34- YOLCULUK

243 16 28
                                    

Sizi çok beklettim biliyorum ama karakterlerin arasında bol bol gezindiğimiz, dolu dolu bir bölümle karşınızdayım cesur Koruyucularım. Çok detaylı bir düzenleme yapamadım, bir iki gün dinlenip öyle kontrol edeceğim. O zamana kadar, fark ettiğiniz yamuklukları bana söylerseniz çok mutlu olurum. Şart değil tabi, bölümün keyfini çıkarın. Lütfen eklediğim şarkıyı açıp kendinizi müziğe kaptırmayı, düşüncelerinizi belirtmeyi ve o küçük yıldızları patlatmayı unutmayın. Hepinizi çok seviyorum, iyi eğlenceler🦋

Karşımda raflar dolusu kamp eşyası, türlü türlü bıçak ve ilk yardım malzemesi duruyordu. Bir süre olduğum yerde öylece dikilerek yanıma ne almam gerektiğini düşündüm ve önce eşyaları içine koyacak düzgün bir kamp çantası bulmaya karar verdim. Sonra da içini yavaş yavaş doldurdum.
Uyku tulumu, yanımda getirdiğim yedek kıyafetleri, marketten aldığım paketli sandviçleri, iki tane uzak mesafeli el feneri, isviçre çakısı, bir sürü pil, küçük bir ilk yardım çantası, tüm Element Merkezleriyle çevre bölgeleri gösteren bir harita, çakmak ve kibritleri içine koyduktan sonra çantanın ağzını kapattım. İki yanındaki filelere su mataralarını yerleştirdikten sonra filenin ağzını sıkarak mataraları sabitledim. Ön göze de sustalımla pusulamı attıktan sonra yerden kalktım.

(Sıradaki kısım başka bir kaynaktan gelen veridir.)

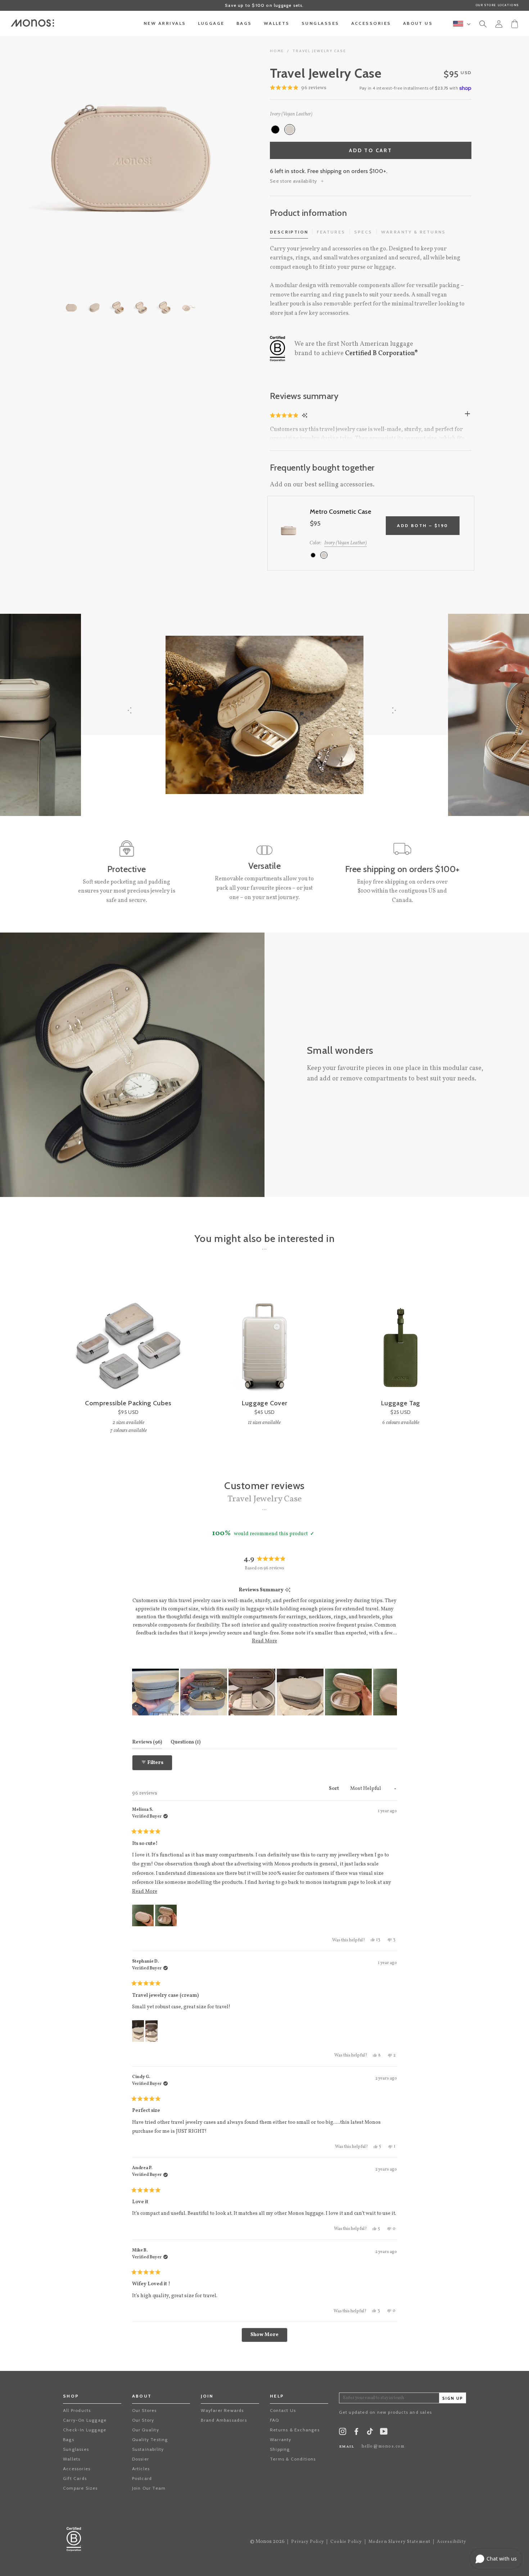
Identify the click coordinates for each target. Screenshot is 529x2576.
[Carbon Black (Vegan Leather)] (275, 129)
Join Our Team (149, 2488)
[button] (285, 415)
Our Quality (145, 2429)
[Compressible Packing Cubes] (128, 1334)
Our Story (143, 2420)
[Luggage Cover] (264, 1334)
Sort (334, 1788)
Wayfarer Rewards (222, 2410)
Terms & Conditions (293, 2459)
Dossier (140, 2459)
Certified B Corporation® (381, 353)
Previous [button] (36, 158)
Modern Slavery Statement (400, 2542)
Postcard (142, 2478)
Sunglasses (76, 2449)
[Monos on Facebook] (356, 2433)
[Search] (483, 25)
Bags (68, 2439)
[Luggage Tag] (400, 1334)
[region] (264, 1692)
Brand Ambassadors (224, 2420)
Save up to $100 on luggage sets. (264, 5)
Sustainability (148, 2449)
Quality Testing (150, 2439)
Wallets (71, 2459)
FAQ (274, 2420)
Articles (141, 2468)
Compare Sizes (80, 2488)
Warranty (280, 2439)
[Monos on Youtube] (384, 2433)
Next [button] (223, 158)
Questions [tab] (185, 1742)
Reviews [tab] (147, 1742)
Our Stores (144, 2410)
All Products (77, 2410)
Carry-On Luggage (85, 2420)
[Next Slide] (391, 1692)
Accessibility (451, 2542)
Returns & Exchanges (295, 2429)
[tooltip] (287, 1590)
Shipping (280, 2449)
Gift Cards (75, 2478)
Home (277, 51)
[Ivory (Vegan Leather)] (289, 129)
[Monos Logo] (32, 23)
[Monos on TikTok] (370, 2433)
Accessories (76, 2468)
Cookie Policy (346, 2542)
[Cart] (514, 23)
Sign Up (452, 2398)
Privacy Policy (307, 2542)
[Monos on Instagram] (342, 2433)
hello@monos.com (383, 2446)
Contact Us (283, 2410)
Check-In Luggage (84, 2429)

Ellerimi belime dayayıp birkaç saniye boyunca çantayla bakıştım. Almam gereken her şeyi almıştım. Bir an yanıma küçük bir çadır almayı planlasamda sonradan vazgeçtim. Bir bölgede, bir geceden fazla kalmayacağım için çadır gereksiz ağırlık yapacaktı.
Kendi beynimdekileri kendi kendime onayladıktan sonra çantamı almak için eğilmiştim ki, deponun köşesinde, askıda duran simsiyah bir ceketle pantolon dikkatimi çekti.

Güzel görünüyorlardı ama bir gariplik vardı. Merakım yine depreşirken kapıya kısa bir bakış atıp askılığa yöneldim. Yanlarına vardığımda bahsettiğim garipliğin ne olduğunu da anladım. Ceketin göğüs ve dirsek bölümlerinde; pantolonun diz ve kaval kemiğinde, motorcuların kullandıklarına benzer korumaları vardı. Korumalar kumaşın içinde, bir bütündü halindeydi.
Nereye gideceğimi bilmediğimden, böyle bir şeye ihtiyacım olduğunu onları görünce fark ettim. Gözüm yine uzağımdaki kapıya ilişti. Bu saatte gelen giden kimse yoktu.

Hızlıca uzanıp ceketi askıdan indirdikten sonra üzerime geçirdim. Biraz büyük gibiydi, ayrıca önü dümdüz olduğundan göğüslerimi çok rahatsız etti. Yüzümü buruşturduğum sırada çıkarıp tekrar askıya astım. Askılığın sağındaki rafta deminkine benzer bir ceket daha duruyordu. Elime alıp kaldırdığımda önündeki hafif bombe gülümsememe neden oldu. Ceketi giyip fermuarı çektim ve biraz hareket ederek üzerime iyice oturttum. Göründüğünden on kat daha rahattı. Pantolonu da giyerek takımı tamamladım ve çantamı alıp kendimi dışarı attım.

. . .

Orman iyiden iyiye karanlığa bürünmüş, yolumu aydınlatan Ay bulutların arkasına saklanmıştı. Esen rüzgarın melodisi her yerde geziniyor, tenime sürtünerek yanımdan geçtikten sonra beni arkasında bırakıyordu.
Adımlarım beni Medis'in önüne kadar getirdiğinde derin bir soluk alıp, bir süre içimde tuttuktan sonra yavaşça bıraktım.

"Camelia? Dixie? Bianca? Lilly?"

Bir süre bekledim ama ses gelmedi. Sesimi dikkatlice biraz daha yükselttim.

"Kızlar? Beni duyan var mı?"

En sonunda ağaç dallarından hışırtılar gelmeye başladığında kafamı kaldırıp etrafa bakındım. İlk görünen Bianca oldu. Yüzünde tedirgin ve ürkmüş bir ifade vardı. Bir süre dalların üzerinde durup, beni ilk defa görüyormuş gibi izledi. En sonunda ayakları yere değdiğinde tek dizimin üzerinde çöküp onunla yüz yüze geldim.